> **WRITTEN TASK**
Reproduce the listing below line for line, with no changes to its wording, numbers, or punctuation.
>> Begin
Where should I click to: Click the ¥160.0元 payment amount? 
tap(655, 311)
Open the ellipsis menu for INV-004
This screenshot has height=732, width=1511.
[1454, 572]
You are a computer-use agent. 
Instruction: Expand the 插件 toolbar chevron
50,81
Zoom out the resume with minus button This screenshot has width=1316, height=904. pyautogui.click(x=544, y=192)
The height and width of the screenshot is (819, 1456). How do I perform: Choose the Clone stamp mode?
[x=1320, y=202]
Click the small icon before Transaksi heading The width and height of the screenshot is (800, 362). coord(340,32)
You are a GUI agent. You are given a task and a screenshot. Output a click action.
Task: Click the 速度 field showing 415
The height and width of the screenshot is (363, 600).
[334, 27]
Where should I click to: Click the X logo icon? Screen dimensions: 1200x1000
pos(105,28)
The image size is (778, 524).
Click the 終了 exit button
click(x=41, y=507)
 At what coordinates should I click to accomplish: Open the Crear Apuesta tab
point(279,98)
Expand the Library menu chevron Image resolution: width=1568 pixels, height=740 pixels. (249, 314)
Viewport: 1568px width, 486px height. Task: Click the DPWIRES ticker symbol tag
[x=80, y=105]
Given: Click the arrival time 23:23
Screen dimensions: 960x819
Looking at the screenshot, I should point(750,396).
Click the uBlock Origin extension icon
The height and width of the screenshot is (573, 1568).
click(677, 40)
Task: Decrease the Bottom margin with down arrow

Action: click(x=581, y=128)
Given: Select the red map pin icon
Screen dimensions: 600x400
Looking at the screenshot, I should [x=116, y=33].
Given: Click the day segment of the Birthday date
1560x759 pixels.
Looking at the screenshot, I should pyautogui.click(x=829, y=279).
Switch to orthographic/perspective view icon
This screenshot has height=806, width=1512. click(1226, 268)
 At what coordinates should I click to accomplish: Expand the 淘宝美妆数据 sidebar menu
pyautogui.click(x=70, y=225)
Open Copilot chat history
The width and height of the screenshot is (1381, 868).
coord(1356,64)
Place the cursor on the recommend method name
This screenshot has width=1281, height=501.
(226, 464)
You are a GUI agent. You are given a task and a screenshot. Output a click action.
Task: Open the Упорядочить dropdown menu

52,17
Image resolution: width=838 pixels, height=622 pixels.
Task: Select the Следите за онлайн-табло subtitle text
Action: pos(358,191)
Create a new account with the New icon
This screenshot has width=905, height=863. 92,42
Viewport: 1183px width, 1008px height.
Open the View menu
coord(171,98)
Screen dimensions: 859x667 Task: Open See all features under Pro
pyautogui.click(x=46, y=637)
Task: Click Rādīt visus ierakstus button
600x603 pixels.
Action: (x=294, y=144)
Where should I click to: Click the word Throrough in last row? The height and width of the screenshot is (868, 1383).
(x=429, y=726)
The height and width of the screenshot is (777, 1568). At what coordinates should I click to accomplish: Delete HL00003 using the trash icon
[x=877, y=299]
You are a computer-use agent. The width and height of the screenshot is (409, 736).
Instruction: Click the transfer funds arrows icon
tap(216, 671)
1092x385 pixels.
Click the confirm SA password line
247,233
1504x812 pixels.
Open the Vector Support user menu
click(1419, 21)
>> End
> **EXERCISE SOLUTION**
Where should I click to: Click the ¥160.0元 payment amount? 
tap(655, 311)
Open the ellipsis menu for INV-004
This screenshot has height=732, width=1511.
[1454, 572]
You are a computer-use agent. 
Instruction: Expand the 插件 toolbar chevron
50,81
Zoom out the resume with minus button This screenshot has width=1316, height=904. pyautogui.click(x=544, y=192)
The height and width of the screenshot is (819, 1456). How do I perform: Choose the Clone stamp mode?
[x=1320, y=202]
Click the small icon before Transaksi heading The width and height of the screenshot is (800, 362). coord(340,32)
You are a GUI agent. You are given a task and a screenshot. Output a click action.
Task: Click the 速度 field showing 415
The height and width of the screenshot is (363, 600).
[334, 27]
Where should I click to: Click the X logo icon? Screen dimensions: 1200x1000
pos(105,28)
The image size is (778, 524).
Click the 終了 exit button
click(x=41, y=507)
 At what coordinates should I click to accomplish: Open the Crear Apuesta tab
point(279,98)
Expand the Library menu chevron Image resolution: width=1568 pixels, height=740 pixels. (249, 314)
Viewport: 1568px width, 486px height. Task: Click the DPWIRES ticker symbol tag
[x=80, y=105]
Given: Click the arrival time 23:23
Screen dimensions: 960x819
Looking at the screenshot, I should point(750,396).
Click the uBlock Origin extension icon
The height and width of the screenshot is (573, 1568).
click(677, 40)
Task: Decrease the Bottom margin with down arrow

Action: click(x=581, y=128)
Given: Select the red map pin icon
Screen dimensions: 600x400
Looking at the screenshot, I should [x=116, y=33].
Given: Click the day segment of the Birthday date
1560x759 pixels.
Looking at the screenshot, I should pyautogui.click(x=829, y=279).
Switch to orthographic/perspective view icon
This screenshot has height=806, width=1512. click(1226, 268)
 At what coordinates should I click to accomplish: Expand the 淘宝美妆数据 sidebar menu
pyautogui.click(x=70, y=225)
Open Copilot chat history
The width and height of the screenshot is (1381, 868).
coord(1356,64)
Place the cursor on the recommend method name
This screenshot has width=1281, height=501.
(226, 464)
You are a GUI agent. You are given a task and a screenshot. Output a click action.
Task: Open the Упорядочить dropdown menu

52,17
Image resolution: width=838 pixels, height=622 pixels.
Task: Select the Следите за онлайн-табло subtitle text
Action: pos(358,191)
Create a new account with the New icon
This screenshot has width=905, height=863. 92,42
Viewport: 1183px width, 1008px height.
Open the View menu
coord(171,98)
Screen dimensions: 859x667 Task: Open See all features under Pro
pyautogui.click(x=46, y=637)
Task: Click Rādīt visus ierakstus button
600x603 pixels.
Action: (x=294, y=144)
Where should I click to: Click the word Throrough in last row? The height and width of the screenshot is (868, 1383).
(x=429, y=726)
The height and width of the screenshot is (777, 1568). At what coordinates should I click to accomplish: Delete HL00003 using the trash icon
[x=877, y=299]
You are a computer-use agent. The width and height of the screenshot is (409, 736).
Instruction: Click the transfer funds arrows icon
tap(216, 671)
1092x385 pixels.
Click the confirm SA password line
247,233
1504x812 pixels.
Open the Vector Support user menu
click(1419, 21)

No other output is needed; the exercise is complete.